C’est surtout un impératif, faute de salles de cinéma. Petite ville du sud du pays, Jacmel n’est pas une exception: à cause du piratage, Haïti est sortie de tout circuit de distribution de films depuis plus d’une décennie. La dernière salle diffusant légalement des longs-métrages a fermé en 2009. «Les copies de toute grande production hollywoodienne prenaient trois mois pour arriver ici.
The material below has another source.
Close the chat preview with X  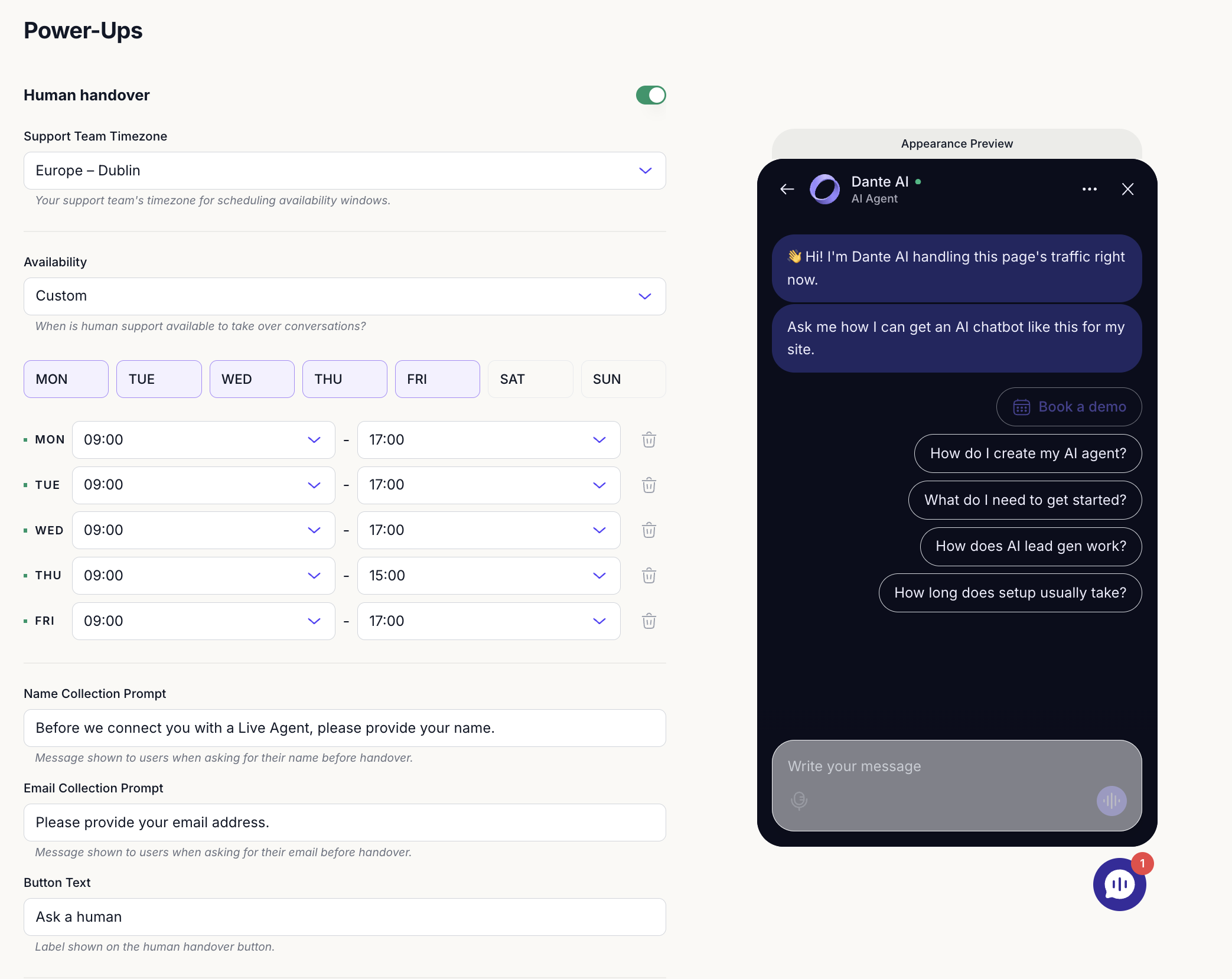click(x=1127, y=189)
Les chaînes de télé avaient le temps de le pirater, le passer, le repasser: le film était trépassé avant d’arriver en salles», se souvient le réalisateur haïtien Richard Sénécal. «Ensuite, il y a eu le piratage du grand public: les films haïtiens se retrouvaient en DVD dans les rues avant les premières», témoigne-t-il.
Le séisme de janvier 2010, en détruisant la majorité des bâtiments abritant les anciens établissements, concentrés dans le centre de Port-au-Prince, a achevé de porter un coup à tout projet de réouverture de cinémas en Haïti. La réhabilitation en 2015 par l’État du ciné-théâtre Triomphe, lieu culturel emblématique et historique de la capitale, a suscité un espoir… vite douché. L’investissement de 7 millions de dollars américains n’est pas mis à profit: sans raison donnée, les réalisateurs haïtiens se voient refuser l’exploitation de ses salles, qui ne servent qu’à de rares colloques gouvernementaux. Ces difficultés logistiques sont loin de décourager les professionnels haïtiens du cinéma, qui s’ingénient à trouver des espaces pour présenter tant leurs productions que des oeuvres étrangères.
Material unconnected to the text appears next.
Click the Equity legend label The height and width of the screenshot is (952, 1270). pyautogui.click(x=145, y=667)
C’est ainsi que la réalisatrice haïtienne Guetty Felin a choisi d’organiser les projections d’ouverture du festival «Lumières du Sud», dont la deuxième édition est consacrée au cinéma africain, sur un grand écran installé en bord de mer. «L’absence de salles n’est pas le problème: l’industrie a surtout besoin d’avoir des standards. On n’a pas beaucoup de moyens mais pourquoi rester dans la médiocrité ?», questionne-t-elle. «C’est ça le pari de Lumières du Sud: projeter des films de qualité à des gens qui ont soif de cinéma», insiste Guetty Felin, par ailleurs directrice de cet événement qui se tient jusqu’au 13 janvier. Preuve de cette appétit, les dizaines de chaises installées devant l’écran pour la soirée d’ouverture du festival n’ont pas suffi, mais les spectateurs jacméliens n’ont pas rechigné à rester debout pour apprécier des films zambien et ivoirien.
«Tournage en une journée»
Sans programme de subventions publiques ni réel mécénat privé, produire un film en Haïti reste une aventure douloureuse dont peu viennent à bout. La diaspora haïtienne dispose d’un plus large accès aux sources de financement mais ne contribue paradoxalement pas au relèvement du secteur. «Un producteur de Miami qui voulait un film m’appelle: «Tu fais ce que tu veux, j’ai 5.000 dollars, tu me donnes quelque chose que je puisse mettre sur DVD d’ici trois semaines», témoigne avec amertume Richard Sénécal.
«C’est du tournage en une journée et il y en a qui le font. Ça envahit le marché de DVD insipides et ça tue le marché», ajoute le cinéaste. Invité d’honneur à Jacmel, le réalisateur malien Souleymane Cissé, primé à Cannes, a connu ces mêmes déboires de financement dans son pays, et est venu en Haïti pour défendre le septième art. «Au Mali, quand on présentait l’idée de faire du cinéma, des ambassades nous ont répondu non, notre priorité c’est de faire autre chose», raconte-t-il. «Mais soutenir la culture c’est aider à développer un pays, et quand tu lui coupes la culture, tu veux le maintenir dans la pauvreté», regrette le septuagénaire, sorti satisfait du débat féministe tenu avec des lycéens haïtiens à l’issue de la projection de «Den Muso», qu’il a réalisé en 1975.
Pleinement conscients de la situation critique de leur art, la poignée de réalisateurs haïtiens réunis à Jacmel se refusent au défaitisme et privilégient le militantisme dans leur pays en crise.
«Il faut être un peu zinzin pour prendre ici un tel challenge en mains, mais je n’ai pas le choix. Les +Lumières du Sud+ c’est ma façon de m’engager. Je ne fais pas de politique, mais c’est aussi politique», déclare Guetty Felin avec conviction.